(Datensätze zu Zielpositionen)

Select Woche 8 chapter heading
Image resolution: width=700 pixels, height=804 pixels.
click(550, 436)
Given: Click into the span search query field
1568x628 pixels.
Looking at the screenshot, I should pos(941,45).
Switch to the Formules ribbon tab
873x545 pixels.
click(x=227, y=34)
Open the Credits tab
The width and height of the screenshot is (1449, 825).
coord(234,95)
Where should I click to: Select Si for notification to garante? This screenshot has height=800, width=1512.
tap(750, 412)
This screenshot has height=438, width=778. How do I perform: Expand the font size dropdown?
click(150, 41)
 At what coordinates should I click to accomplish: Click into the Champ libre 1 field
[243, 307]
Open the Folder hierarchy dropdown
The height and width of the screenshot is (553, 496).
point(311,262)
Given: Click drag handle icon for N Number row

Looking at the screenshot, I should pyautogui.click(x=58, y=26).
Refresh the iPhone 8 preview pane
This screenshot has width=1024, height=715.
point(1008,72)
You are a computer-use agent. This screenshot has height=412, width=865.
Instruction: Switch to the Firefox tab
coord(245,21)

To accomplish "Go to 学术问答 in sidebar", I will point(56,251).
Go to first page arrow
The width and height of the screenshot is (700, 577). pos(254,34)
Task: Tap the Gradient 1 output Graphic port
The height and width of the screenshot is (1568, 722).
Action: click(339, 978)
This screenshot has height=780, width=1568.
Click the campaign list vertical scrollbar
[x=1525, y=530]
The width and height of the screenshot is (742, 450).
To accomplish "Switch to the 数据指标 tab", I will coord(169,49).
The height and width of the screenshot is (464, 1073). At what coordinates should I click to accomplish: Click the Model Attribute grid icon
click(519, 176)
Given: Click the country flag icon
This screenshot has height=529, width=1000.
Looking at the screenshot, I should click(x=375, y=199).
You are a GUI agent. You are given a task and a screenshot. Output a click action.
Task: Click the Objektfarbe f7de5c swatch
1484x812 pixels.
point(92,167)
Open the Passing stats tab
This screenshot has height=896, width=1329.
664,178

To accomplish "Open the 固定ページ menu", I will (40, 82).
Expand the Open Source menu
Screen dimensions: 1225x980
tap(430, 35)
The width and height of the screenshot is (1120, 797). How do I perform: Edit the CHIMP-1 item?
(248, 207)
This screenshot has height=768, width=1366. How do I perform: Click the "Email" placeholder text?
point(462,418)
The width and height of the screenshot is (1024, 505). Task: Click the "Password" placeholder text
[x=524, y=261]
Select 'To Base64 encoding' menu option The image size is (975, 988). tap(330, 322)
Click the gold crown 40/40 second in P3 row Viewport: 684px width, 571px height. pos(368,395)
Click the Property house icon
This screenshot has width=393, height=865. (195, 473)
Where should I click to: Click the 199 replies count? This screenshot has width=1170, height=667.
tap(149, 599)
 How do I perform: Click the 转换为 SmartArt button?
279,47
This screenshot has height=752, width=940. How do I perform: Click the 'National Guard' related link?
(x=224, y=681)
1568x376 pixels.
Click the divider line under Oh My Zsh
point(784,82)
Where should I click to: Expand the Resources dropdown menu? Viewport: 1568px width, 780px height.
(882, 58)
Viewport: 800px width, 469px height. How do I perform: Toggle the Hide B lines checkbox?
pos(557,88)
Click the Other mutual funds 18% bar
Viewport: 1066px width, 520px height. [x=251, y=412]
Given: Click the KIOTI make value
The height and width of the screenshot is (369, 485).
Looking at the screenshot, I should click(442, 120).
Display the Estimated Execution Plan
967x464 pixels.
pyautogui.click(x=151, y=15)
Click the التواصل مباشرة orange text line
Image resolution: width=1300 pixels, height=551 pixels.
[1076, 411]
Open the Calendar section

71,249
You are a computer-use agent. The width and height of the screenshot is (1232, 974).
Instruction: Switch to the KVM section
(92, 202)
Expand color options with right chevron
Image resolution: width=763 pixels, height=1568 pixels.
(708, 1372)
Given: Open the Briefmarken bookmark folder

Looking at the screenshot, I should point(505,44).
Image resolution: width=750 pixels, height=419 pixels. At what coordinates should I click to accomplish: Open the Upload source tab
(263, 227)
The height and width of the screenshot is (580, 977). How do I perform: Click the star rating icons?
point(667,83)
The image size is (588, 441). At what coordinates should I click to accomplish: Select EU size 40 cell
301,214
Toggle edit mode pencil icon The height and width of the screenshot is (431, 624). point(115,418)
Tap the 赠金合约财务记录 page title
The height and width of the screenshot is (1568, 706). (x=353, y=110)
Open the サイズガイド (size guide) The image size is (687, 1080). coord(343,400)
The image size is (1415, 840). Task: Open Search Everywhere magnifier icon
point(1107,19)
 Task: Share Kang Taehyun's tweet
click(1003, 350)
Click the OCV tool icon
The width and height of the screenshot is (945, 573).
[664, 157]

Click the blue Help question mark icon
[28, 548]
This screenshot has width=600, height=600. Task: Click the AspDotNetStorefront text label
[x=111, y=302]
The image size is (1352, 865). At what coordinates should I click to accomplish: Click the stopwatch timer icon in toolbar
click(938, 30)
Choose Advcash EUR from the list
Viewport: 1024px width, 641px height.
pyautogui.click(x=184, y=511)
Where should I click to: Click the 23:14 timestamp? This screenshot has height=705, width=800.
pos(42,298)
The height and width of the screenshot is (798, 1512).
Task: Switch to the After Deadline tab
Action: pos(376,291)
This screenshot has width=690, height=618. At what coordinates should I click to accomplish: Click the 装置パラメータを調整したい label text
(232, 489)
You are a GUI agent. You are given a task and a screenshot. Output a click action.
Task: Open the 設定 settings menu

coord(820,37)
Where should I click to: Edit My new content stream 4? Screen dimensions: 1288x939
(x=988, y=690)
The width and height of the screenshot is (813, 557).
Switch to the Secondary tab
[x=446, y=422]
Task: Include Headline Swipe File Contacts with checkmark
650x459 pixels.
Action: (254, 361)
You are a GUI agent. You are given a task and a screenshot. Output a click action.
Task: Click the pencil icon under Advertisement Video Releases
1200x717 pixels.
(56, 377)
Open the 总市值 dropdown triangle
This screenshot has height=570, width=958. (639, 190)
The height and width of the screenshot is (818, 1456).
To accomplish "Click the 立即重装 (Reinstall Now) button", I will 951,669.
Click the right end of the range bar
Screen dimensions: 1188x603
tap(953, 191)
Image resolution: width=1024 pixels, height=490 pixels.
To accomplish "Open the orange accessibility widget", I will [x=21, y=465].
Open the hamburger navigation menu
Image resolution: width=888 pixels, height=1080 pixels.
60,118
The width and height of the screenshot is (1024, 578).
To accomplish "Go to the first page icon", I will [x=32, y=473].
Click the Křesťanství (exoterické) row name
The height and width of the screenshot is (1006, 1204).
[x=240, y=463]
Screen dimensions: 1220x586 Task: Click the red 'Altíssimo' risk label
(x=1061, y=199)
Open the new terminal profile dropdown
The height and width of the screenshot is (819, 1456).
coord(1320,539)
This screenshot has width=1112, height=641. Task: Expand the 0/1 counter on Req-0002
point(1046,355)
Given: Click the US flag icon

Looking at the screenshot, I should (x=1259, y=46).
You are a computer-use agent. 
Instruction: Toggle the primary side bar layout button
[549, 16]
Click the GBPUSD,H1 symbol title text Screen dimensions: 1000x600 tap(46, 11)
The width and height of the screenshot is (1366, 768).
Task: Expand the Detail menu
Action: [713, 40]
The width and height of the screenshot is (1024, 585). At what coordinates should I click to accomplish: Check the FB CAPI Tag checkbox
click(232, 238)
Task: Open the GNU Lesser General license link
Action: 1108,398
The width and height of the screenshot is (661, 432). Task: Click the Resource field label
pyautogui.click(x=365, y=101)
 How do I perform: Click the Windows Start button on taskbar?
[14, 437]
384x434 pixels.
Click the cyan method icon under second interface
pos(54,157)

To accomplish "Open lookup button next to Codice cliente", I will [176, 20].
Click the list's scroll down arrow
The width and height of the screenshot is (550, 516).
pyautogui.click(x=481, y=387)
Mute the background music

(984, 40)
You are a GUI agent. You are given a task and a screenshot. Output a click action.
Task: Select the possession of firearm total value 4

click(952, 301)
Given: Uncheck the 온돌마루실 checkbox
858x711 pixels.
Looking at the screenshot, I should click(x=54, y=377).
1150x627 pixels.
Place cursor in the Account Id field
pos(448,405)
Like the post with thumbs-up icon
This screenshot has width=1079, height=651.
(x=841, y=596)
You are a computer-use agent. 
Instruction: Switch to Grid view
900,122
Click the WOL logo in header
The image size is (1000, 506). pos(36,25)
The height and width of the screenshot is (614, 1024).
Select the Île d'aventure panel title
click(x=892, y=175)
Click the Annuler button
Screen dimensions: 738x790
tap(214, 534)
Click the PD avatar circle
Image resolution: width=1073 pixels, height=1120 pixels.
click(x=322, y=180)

● **ZU ERLEDIGENDE ARBEIT**:
Aktualisiere die Zeilen vom Anfang bis einschließlich der Zeile mit „Looking at the screenshot, I should pyautogui.click(x=58, y=26).“, indem du „Credits“ durch „Settings“ ersetzt. Gib nur diese Zeilen aus und lass alles andere unverändert.

● **ENDERGEBNIS**:
Select Woche 8 chapter heading
Image resolution: width=700 pixels, height=804 pixels.
click(550, 436)
Given: Click into the span search query field
1568x628 pixels.
Looking at the screenshot, I should pos(941,45).
Switch to the Formules ribbon tab
873x545 pixels.
click(x=227, y=34)
Open the Settings tab
The width and height of the screenshot is (1449, 825).
coord(234,95)
Where should I click to: Select Si for notification to garante? This screenshot has height=800, width=1512.
tap(750, 412)
This screenshot has height=438, width=778. How do I perform: Expand the font size dropdown?
click(150, 41)
 At what coordinates should I click to accomplish: Click into the Champ libre 1 field
[243, 307]
Open the Folder hierarchy dropdown
The height and width of the screenshot is (553, 496).
point(311,262)
Given: Click drag handle icon for N Number row

Looking at the screenshot, I should pyautogui.click(x=58, y=26).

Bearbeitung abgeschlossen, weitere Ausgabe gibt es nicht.